I made some extra cash working the Census. This meant that when the batteries on the lawnmower died, it was not a source of distress. I could just get more. In fact, the Census was good because it forced me to get dressed and leave the house. Because none of us were going out much in the spring, we saved on clothes. We also didn’t go out to eat as often, even when we tried to make up for it with takeout from the local restaurants.
With a full year on Medicare and supplemental insurance under my belt, so far, so good. I didn’t know whether the money I get from my former employer would be adequate to cover the costs. Since my wife and daughter are still under my insurance, even though I am not, this works out well, too. Even though I was inarguably underpaid, the benefits have proven to be good.
I also got unexpected money, from my local newspaper’s contests more than once to $150 from Wells Fargo.
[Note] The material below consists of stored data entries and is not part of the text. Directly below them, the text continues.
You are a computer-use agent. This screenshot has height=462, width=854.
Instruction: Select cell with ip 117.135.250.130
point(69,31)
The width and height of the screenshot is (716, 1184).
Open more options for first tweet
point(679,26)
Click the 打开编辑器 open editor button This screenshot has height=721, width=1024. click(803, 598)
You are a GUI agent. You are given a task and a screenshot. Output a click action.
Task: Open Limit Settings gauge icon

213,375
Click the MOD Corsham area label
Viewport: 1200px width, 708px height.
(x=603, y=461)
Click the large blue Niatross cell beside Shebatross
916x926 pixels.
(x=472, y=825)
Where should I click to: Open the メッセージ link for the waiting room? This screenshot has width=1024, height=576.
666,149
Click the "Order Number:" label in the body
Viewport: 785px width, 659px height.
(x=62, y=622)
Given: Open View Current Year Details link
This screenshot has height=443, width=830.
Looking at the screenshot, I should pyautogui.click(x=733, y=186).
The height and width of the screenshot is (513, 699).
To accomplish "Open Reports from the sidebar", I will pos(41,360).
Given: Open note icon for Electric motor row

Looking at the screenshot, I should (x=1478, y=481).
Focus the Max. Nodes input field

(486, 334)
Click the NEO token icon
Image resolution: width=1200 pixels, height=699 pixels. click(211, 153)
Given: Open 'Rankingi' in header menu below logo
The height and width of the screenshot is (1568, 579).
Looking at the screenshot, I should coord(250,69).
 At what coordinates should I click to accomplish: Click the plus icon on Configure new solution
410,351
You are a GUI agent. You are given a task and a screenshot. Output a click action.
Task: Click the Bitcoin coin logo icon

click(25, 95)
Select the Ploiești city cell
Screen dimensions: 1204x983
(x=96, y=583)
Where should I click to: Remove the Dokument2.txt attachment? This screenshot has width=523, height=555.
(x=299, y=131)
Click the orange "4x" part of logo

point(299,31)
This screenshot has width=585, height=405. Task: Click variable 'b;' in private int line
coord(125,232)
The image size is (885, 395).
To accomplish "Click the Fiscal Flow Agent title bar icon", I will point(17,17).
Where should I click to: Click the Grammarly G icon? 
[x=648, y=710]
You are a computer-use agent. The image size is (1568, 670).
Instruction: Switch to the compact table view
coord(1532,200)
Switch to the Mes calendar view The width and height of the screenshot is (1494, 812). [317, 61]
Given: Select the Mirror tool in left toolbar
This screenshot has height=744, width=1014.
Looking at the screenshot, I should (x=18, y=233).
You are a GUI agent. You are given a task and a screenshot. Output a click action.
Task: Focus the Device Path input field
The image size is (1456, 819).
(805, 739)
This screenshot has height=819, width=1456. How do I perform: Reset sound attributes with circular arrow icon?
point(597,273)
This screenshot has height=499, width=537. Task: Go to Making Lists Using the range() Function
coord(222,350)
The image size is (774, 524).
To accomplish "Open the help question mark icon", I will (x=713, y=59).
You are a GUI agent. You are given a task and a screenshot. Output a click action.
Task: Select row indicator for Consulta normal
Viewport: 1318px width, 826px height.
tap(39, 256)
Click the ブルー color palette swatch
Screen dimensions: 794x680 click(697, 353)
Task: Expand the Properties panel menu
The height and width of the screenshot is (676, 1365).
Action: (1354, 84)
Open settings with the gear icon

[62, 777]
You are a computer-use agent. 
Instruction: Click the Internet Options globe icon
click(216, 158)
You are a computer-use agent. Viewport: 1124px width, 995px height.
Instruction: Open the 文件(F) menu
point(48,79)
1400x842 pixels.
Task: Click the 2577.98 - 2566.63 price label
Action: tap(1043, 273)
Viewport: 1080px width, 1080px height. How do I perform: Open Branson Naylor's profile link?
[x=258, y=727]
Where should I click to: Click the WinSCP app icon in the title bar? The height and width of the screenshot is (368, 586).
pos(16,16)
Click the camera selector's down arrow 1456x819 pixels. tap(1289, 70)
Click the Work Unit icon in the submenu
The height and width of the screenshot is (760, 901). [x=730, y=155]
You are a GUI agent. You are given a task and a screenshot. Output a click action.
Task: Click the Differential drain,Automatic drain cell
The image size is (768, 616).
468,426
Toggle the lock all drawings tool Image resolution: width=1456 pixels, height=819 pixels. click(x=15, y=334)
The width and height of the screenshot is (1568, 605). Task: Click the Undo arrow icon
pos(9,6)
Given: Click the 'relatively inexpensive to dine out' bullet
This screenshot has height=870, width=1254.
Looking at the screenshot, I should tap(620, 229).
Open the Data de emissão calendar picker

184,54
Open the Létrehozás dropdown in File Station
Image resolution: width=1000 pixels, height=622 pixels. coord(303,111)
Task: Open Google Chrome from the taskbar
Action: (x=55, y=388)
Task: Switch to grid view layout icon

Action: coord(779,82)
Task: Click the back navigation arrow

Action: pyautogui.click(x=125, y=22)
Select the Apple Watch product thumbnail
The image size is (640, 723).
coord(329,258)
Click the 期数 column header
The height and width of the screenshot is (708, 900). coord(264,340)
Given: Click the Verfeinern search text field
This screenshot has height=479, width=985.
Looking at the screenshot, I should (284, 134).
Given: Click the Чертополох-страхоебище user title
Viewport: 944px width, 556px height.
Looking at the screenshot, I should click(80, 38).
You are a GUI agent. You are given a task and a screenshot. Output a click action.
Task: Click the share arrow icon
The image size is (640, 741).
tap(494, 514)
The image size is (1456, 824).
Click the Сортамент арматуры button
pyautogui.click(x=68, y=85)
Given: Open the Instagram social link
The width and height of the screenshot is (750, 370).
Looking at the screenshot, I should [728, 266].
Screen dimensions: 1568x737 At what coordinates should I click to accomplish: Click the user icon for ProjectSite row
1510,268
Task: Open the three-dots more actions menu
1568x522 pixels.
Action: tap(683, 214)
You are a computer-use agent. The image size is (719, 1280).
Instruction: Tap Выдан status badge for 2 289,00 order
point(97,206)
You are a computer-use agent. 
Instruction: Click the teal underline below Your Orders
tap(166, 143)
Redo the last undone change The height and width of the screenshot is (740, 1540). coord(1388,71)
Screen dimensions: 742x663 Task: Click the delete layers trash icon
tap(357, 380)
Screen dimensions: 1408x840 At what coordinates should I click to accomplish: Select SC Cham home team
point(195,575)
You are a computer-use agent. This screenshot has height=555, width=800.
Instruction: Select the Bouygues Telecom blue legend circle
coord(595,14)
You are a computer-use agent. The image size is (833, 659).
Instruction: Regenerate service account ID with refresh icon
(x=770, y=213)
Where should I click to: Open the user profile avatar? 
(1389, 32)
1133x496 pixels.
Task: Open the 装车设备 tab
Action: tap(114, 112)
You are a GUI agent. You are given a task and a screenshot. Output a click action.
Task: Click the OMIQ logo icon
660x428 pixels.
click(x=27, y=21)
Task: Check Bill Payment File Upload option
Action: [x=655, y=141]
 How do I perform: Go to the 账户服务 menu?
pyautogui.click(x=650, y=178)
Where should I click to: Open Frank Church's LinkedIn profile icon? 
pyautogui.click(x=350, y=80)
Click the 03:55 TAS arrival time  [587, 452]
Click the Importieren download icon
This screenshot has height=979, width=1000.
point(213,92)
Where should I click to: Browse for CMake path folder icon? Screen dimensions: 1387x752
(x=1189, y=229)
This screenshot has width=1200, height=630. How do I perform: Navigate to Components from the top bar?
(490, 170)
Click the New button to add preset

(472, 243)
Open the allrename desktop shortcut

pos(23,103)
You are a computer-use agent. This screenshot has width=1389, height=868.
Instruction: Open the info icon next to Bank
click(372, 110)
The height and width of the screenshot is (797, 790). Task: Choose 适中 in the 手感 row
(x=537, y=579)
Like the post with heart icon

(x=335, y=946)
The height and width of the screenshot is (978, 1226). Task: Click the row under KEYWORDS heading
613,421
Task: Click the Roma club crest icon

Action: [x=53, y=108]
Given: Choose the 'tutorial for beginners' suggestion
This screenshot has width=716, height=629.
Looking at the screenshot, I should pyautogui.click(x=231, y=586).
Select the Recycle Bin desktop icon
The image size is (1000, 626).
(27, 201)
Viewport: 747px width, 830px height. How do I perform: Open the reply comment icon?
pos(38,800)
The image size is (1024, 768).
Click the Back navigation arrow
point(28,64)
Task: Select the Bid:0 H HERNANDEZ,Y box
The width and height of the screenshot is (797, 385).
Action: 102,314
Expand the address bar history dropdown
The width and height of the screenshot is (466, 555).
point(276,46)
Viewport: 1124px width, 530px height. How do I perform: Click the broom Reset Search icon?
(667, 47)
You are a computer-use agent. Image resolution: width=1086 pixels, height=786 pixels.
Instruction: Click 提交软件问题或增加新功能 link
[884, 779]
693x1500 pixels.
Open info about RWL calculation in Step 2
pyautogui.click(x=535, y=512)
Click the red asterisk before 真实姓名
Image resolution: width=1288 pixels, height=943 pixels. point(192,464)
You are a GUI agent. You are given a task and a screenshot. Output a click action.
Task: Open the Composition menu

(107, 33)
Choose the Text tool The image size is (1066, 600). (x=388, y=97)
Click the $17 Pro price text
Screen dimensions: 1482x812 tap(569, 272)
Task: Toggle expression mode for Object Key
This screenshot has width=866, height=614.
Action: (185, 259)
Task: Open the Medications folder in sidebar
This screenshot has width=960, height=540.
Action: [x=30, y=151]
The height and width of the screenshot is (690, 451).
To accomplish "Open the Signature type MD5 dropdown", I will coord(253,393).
It occurs to me that I’m not really thinking of this year over year. I’m surely better off since I got married. We were really broke when we got hitched. My bride decided to quit her decent-paying but soul-sucking job. Buying anything seemed ill-advised.
Now, I can indulge in what a friend of mine called crisis consumerism. I’d pretty much swore off buying any more music when I retired. THAT’S off the boards. An Elvis Costello reissue on eBay. Linda Ronstadt from a dealer on Amazon in the UK. Graham Nash and Lucinda Williams from a library sale for $1 each. And more Rhiannon Giddens.
I’m thankful for more than filthy lucre and what it can buy me. I am quite thankful for people, even if it’s mostly on ZOOM or some such. I’m sure I’ll get more into it in a few weeks.